> [GIVEN EXERCISE] List every line in the data below that contains the word "Spotlight".

* Begin GIVEN RECORDS *

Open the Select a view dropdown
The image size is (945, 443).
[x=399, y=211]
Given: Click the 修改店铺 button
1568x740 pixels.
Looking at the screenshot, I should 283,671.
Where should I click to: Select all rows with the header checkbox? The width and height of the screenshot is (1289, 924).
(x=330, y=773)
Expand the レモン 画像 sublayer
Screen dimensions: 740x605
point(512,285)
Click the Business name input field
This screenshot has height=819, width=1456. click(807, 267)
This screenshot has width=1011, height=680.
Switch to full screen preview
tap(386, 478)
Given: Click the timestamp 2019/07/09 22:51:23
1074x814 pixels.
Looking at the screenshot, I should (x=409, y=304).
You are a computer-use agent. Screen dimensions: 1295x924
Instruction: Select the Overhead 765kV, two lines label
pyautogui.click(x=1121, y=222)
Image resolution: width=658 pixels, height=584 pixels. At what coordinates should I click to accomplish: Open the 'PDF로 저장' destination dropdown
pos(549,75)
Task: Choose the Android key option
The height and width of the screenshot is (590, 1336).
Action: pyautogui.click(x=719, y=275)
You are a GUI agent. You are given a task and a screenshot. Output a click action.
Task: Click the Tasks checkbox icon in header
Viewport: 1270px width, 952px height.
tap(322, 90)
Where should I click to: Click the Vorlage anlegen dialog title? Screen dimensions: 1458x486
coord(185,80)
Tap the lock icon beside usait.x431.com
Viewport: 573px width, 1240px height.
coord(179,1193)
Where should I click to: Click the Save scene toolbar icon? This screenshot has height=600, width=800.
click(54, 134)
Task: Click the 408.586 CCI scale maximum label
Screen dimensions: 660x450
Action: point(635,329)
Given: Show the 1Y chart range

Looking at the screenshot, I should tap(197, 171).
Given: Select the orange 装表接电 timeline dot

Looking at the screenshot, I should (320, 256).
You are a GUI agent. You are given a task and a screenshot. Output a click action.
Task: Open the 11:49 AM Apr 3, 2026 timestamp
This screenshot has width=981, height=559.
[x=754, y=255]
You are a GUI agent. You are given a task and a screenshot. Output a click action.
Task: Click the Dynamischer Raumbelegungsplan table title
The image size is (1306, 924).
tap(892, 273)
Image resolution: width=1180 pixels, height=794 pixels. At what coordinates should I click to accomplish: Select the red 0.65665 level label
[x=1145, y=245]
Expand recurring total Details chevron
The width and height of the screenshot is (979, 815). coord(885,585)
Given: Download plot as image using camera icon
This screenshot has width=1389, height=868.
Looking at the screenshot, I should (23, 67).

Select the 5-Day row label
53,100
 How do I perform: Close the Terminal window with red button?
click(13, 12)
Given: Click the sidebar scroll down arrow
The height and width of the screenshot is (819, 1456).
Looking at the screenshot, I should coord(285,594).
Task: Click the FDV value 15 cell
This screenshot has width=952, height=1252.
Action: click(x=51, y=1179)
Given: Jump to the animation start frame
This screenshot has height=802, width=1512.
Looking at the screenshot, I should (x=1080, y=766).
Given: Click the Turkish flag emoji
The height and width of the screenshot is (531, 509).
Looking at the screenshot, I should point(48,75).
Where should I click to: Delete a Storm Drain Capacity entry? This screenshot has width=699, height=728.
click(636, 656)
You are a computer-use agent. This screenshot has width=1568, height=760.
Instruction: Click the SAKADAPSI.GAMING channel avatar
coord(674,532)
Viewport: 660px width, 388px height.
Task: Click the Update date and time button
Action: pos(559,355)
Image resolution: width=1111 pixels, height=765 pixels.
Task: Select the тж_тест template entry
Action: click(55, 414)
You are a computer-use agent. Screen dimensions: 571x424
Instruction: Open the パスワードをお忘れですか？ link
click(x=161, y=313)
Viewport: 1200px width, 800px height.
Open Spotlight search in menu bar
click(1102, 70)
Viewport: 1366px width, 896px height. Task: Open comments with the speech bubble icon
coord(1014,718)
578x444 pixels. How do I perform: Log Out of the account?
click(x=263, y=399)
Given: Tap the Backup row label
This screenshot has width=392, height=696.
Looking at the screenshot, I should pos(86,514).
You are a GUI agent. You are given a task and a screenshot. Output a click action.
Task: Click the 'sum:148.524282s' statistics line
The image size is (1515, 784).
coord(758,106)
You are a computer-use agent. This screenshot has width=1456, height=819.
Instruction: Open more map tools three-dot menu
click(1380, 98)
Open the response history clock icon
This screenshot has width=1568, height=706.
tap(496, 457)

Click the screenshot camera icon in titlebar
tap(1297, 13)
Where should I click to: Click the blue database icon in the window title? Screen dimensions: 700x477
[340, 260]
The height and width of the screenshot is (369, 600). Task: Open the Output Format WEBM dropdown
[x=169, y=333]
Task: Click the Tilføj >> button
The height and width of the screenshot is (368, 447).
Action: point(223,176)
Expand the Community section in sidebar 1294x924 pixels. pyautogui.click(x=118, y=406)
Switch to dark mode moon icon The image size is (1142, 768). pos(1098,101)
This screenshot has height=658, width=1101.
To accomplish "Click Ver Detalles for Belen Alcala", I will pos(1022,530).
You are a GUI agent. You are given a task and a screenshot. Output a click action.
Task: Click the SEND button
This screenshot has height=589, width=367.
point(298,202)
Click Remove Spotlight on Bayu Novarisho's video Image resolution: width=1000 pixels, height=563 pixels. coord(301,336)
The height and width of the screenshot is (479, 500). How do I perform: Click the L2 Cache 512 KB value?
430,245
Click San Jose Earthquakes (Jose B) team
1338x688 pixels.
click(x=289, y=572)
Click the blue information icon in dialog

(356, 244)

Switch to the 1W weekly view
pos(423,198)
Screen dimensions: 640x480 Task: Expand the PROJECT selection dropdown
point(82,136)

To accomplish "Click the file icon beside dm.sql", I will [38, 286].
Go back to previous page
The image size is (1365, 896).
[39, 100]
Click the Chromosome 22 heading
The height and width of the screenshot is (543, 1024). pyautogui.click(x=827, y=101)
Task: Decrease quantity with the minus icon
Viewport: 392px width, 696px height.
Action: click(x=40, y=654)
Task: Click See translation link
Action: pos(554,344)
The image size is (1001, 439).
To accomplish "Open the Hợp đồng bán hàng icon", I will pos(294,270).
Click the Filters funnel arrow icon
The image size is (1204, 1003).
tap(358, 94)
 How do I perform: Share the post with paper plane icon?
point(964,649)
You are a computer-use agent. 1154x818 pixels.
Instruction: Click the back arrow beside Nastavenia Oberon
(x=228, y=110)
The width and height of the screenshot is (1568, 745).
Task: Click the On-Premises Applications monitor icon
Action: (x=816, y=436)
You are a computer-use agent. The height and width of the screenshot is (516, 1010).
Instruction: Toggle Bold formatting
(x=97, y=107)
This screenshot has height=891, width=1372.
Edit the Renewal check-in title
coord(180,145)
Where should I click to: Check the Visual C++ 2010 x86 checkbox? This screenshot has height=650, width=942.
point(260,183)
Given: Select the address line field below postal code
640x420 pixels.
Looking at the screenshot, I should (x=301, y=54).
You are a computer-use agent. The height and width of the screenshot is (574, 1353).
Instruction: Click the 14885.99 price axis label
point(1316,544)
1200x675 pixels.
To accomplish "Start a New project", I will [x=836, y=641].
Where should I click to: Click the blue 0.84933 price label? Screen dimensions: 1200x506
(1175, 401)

* End GIVEN RECORDS *

> [RESULT BELOW]
Open Spotlight search in menu bar
Click Remove Spotlight on Bayu Novarisho's video Image resolution: width=1000 pixels, height=563 pixels. coord(301,336)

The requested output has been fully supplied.